How to enable supervisor health check?

Overview

Jstorm supports cluster health checks by running a detection script periodically to get the machine health status, and then adjust the cluster dynamically.In other words, jstorm can let the supervisor trigger the execution by itself according to the health status of the machine, rationally adjust their status. Currently the supervisor machine health status is classified as four cases: panic error warn and info.

   panic status: In this status, we will kill all the workers on the machine firstly, then let the supervisor suicide. That makes the machine is removed from the cluster;
   error status: In this status, we will kill all the workers on the machine and the number of available ports is set to 0. That makes the machine is no longer participating in the cluster scheduling;
   warn status: In this status, the number of available ports is set to 0. That makes the machine is no longer participating in the cluster scheduling;
   info status : healthy status, do nothing with it.

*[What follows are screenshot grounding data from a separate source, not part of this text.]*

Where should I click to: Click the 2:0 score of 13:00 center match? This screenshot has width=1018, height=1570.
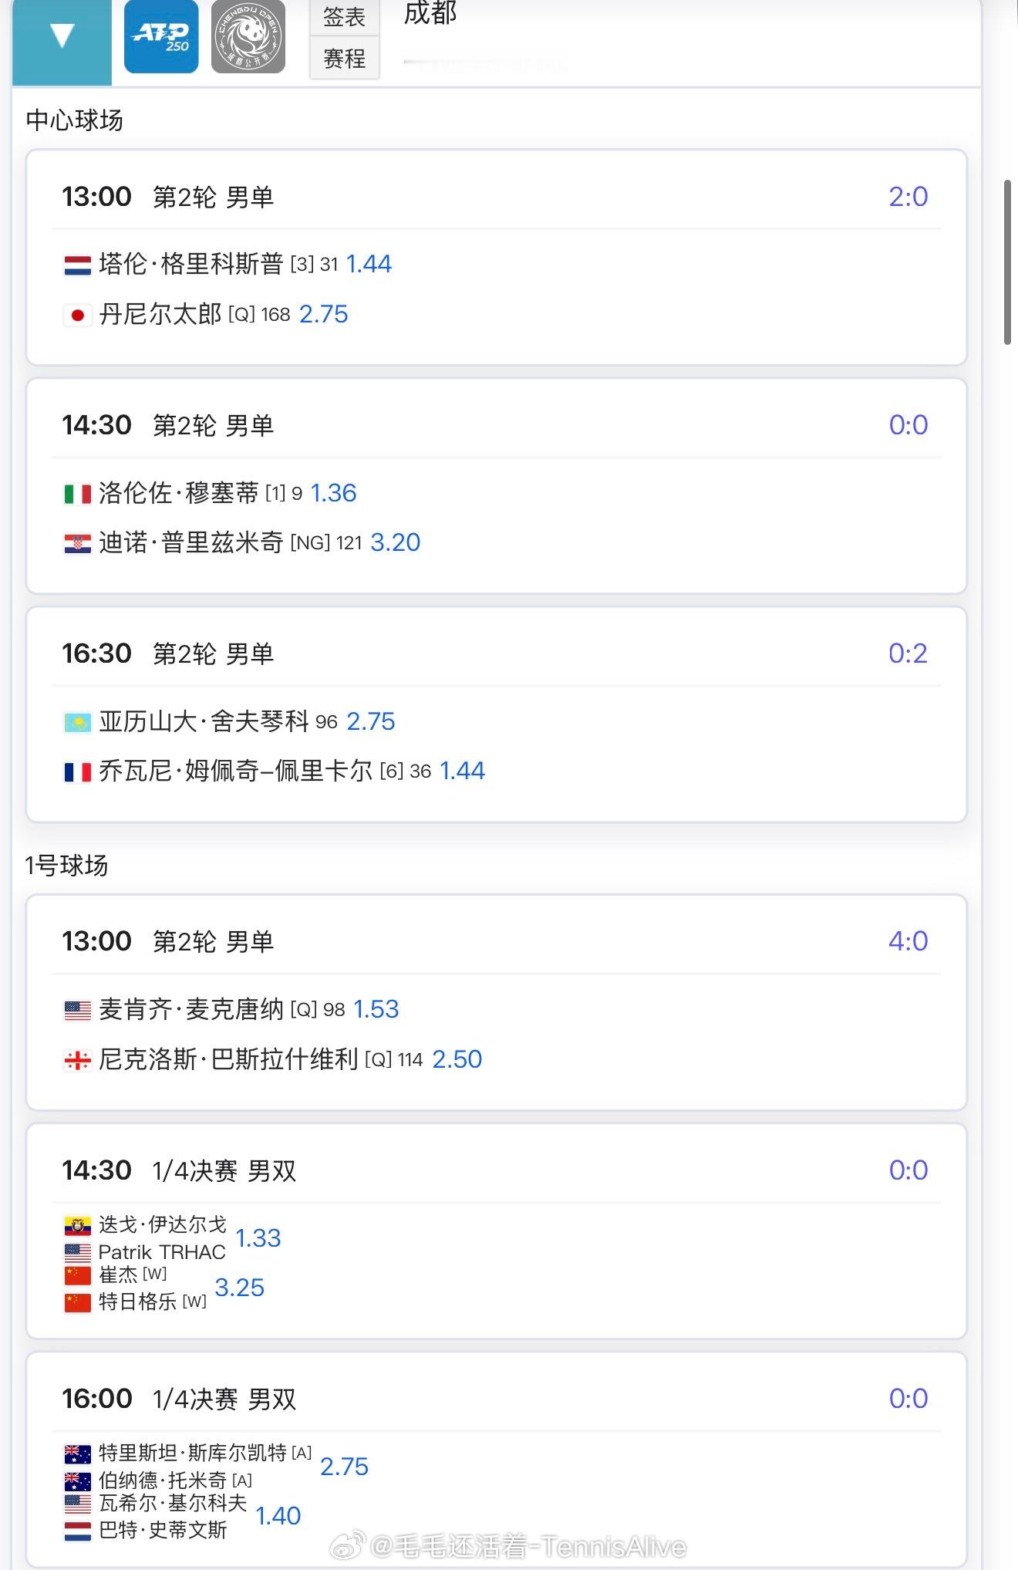pos(908,197)
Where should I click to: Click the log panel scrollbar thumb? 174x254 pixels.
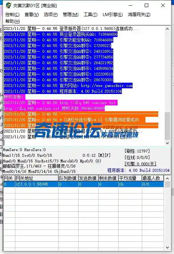[167, 126]
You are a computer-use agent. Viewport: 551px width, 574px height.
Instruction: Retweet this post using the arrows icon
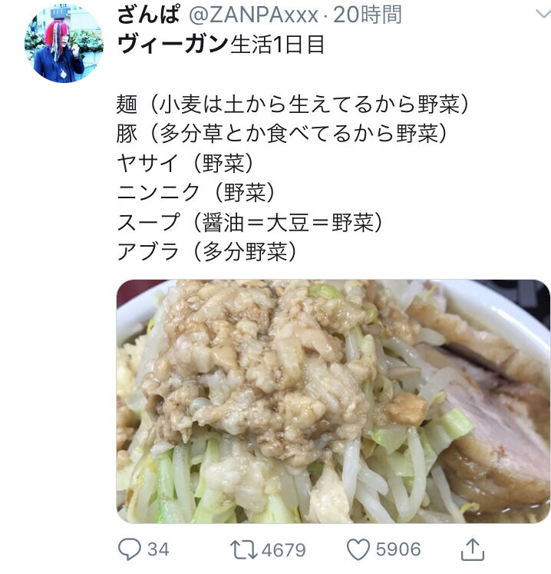(243, 550)

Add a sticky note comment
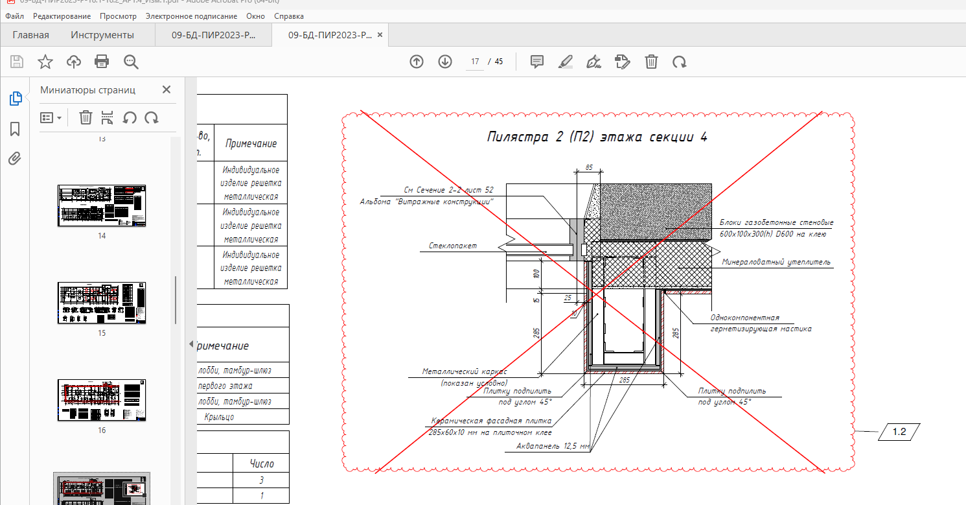[x=536, y=62]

Note: This document is temporarily for the version 2.x

Configure

The health checks to the machine is done through some detection scripts. You can implement the scripts according to your own requirements. We set each health status corresponds to a directory for script execution, the directory is configurable.

   panic script execution directory: absolute path, script directory configure parameter is storm.machine.resource.panic.check.dir
   error script execution directory: absolute path, script directory configure parameter is storm.machine.resource.error.check.dir
   warn script execution directory: absolute path, script directory configure parameter is storm.machine.resource.warning.check.dir 

The number of health check scripts under each directory is unlimited. The health status will be captured by supervisor immediately if any script detects something abnormal on a machine. For example, if a panic script detects the abnormality on the machine, the supervisor capture the panic status of the machine. Similarly, if a warn script detects the abnormality on the machine, the supervisor capture the warn status of the machine.

Little requirements to the script

Since it have been restricted inside jstorm, supervisor determines whether the machine is abnormal base on the output of the script is executed. If the script output is “check do not passed”, it is regarded as that the execution of the script detected the abnormality on the machine. In other cases, it will be regarded as that the status of the machine is healthy. For example, a script checking cpu under the warn directory:


#!/usr/bin/env bash
MAX_cpu=70
top_command=`which top`
cpuInfo=`$top_command -b -n 1 | grep "Cpu(s)" | awk '{print $2+$3}'`
Cpu=${cpuInfo/.*}
if [ $Cpu -gt $MAX_cpu ];then
        echo "check don't passed"
fi

If the occupation of the cpu is more than 70%, it outputs “check do not passed”. Then it is regarded as that the machine is in warn status. Any other output or time out occurred during the execution will be regarded as the supervisor is in info status.

** Other configuration parameters **

  supervisor.enable.check: health check enable, off by default. It is the enable of supervisor level;
  supervisor.frequency.check.secs: the execution frequency of the health check, 60s by default;
  storm.health.check.timeout.ms: time out of the the execution, 5s by default;